STATE OF NEW JERSEY, PLAINTIFF-RESPONDENT,
v.
MIGUEL DIAZ, DEFENDANT-APPELLANT.



On appeal from the Superior Court of New Jersey, Law Division, Mercer County, Indictment No. 05-06-0696.

Per curiam.

NOT FOR PUBLICATION WITHOUT THE APPROVAL OF THE APPELLATE DIVISION

Submitted February 13, 2008

Before Judges Winkelstein and Yannotti.

Defendant was charged under Mercer County Indictment No. 05-06-0696 with second-degree robbery, contrary to N.J.S.A. 2C:15-1 (count one); third-degree attempt to commit theft by unlawful taking, contrary to N.J.S.A. 2C:20-3a and N.J.S.A. 2C:5-1 (count two); and fourth-degree resisting arrest, contrary to N.J.S.A. 2C:29-2a(2) (count three). Tried to a jury, defendant was found guilty of all charges. At sentencing, the judge merged count two with count one, and sentenced defendant to a seven-year term of incarceration on count one, with a period of parole ineligibility as prescribed by the No Early Release Act (NERA), N.J.S.A. 2C:43-7.2. The judge also sentenced defendant to a concurrent twelve-month term on count three. Defendant appeals from the judgment of conviction entered on March 3, 2006. We affirm.

I.

We briefly summarize the evidence presented at trial. On March 20, 2005, at approximately 9:00 p.m., Officers Luis Baez and Israel Bonilla of the Trenton Police Department were on patrol in an unmarked police vehicle in the area of Hudson Street in Trenton. Baez testified that he observed a person, who he eventually identified as Manuel Reyes, stumbling and staggering down the street. Baez believed that Reyes was intoxicated. Baez and Bonilla followed Reyes and observed him from their vehicle. Baez and Bonilla were both dressed in jeans and a shirt. Baez was wearing a jacket which said "Police" and his badge was hanging around his neck.

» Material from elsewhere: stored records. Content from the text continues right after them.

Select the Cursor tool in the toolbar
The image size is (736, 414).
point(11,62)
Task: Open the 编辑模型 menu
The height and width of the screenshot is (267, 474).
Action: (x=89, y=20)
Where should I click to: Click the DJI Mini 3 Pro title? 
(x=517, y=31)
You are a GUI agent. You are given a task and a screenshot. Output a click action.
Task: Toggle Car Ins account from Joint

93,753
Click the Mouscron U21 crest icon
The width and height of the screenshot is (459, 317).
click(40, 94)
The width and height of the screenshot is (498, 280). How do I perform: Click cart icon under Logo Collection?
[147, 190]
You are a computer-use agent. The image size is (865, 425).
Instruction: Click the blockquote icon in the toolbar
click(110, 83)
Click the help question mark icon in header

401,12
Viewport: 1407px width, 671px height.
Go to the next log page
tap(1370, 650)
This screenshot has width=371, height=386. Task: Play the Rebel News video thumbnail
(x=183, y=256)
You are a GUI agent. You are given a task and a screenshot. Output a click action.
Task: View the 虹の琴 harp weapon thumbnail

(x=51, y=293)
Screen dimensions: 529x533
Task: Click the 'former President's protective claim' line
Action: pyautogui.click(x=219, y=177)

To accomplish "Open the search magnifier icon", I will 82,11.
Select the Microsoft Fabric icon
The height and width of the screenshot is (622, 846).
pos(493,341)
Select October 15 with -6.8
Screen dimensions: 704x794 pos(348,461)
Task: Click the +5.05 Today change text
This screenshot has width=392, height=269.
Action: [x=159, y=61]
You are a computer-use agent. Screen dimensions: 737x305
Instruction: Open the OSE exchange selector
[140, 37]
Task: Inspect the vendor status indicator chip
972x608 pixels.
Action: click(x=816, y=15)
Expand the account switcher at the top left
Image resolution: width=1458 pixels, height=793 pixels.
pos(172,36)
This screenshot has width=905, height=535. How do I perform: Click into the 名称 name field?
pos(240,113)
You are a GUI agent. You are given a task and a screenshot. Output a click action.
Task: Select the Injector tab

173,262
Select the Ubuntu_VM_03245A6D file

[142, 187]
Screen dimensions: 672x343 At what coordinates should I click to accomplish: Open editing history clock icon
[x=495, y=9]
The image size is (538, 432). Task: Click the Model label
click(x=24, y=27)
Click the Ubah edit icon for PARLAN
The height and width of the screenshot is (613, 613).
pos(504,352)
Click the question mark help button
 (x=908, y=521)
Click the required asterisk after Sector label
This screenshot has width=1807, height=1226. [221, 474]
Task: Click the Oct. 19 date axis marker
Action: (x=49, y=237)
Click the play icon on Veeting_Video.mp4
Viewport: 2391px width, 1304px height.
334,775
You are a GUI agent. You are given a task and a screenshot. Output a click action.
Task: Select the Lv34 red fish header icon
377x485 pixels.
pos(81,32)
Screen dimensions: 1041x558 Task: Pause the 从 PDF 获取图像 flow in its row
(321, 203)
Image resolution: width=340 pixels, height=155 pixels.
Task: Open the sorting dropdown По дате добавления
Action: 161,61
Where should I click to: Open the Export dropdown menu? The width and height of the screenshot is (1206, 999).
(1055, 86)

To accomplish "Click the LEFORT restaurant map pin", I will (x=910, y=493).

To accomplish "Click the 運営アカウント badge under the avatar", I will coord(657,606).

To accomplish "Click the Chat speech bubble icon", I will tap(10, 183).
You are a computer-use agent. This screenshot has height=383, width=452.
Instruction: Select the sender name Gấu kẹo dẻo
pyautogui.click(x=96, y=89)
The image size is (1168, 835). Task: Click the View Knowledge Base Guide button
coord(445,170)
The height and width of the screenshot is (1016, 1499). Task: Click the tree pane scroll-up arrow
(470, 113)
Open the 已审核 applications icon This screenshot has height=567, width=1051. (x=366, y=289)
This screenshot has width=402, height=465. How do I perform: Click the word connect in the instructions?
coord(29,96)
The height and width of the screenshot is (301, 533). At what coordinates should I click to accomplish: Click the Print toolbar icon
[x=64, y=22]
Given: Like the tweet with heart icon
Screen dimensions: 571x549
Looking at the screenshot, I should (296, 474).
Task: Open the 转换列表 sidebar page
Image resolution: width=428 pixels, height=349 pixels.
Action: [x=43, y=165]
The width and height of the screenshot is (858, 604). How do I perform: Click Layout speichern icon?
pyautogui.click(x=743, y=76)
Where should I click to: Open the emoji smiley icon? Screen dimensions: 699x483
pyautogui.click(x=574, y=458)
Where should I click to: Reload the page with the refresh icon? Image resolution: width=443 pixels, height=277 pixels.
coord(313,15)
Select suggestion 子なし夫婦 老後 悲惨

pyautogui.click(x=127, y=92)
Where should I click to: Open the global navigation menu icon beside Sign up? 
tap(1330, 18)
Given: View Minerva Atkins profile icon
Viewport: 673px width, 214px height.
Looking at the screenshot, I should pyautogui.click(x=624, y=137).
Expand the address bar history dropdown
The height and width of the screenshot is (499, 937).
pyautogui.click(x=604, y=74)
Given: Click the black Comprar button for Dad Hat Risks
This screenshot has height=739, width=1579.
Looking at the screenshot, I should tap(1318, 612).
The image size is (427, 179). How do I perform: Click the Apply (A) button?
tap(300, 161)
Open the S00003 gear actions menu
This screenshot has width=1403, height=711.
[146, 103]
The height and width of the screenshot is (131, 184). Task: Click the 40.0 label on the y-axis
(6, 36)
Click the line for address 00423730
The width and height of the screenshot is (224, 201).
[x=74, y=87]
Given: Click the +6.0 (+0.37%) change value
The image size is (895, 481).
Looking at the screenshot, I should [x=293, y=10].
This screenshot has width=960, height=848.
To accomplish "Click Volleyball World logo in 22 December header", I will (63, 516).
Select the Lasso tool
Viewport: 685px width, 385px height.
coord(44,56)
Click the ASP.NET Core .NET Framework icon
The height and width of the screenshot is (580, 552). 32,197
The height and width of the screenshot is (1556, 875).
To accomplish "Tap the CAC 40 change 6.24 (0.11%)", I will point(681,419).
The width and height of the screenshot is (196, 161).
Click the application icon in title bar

The officers pulled over on Hudson Street near Conley's Alley. Baez said that the police vehicle was on the opposite side of the street but he could see down the alley, which was illuminated by lights on lamp posts. Baez observed Reyes walk down the alley towards Roebling Avenue. Reyes was "staggering back and forth[.]"

Two men approached Reyes. Baez said that one of the men punched Reyes "right in the face[.]" He struck Reyes "with a full swing[.]" Reyes fell down on his back. The man who struck Reyes hunched over him and rifled through his jacket and pants. Baez said that he believed that he had witnessed a robbery.

The officers activated the lights and siren on the police vehicle. Baez stated that the vehicle has emergency red lights on the front grill. He described the siren as "[v]ery loud." Baez said that he caught a "real brief" look at the suspect. The officers drove into the alley.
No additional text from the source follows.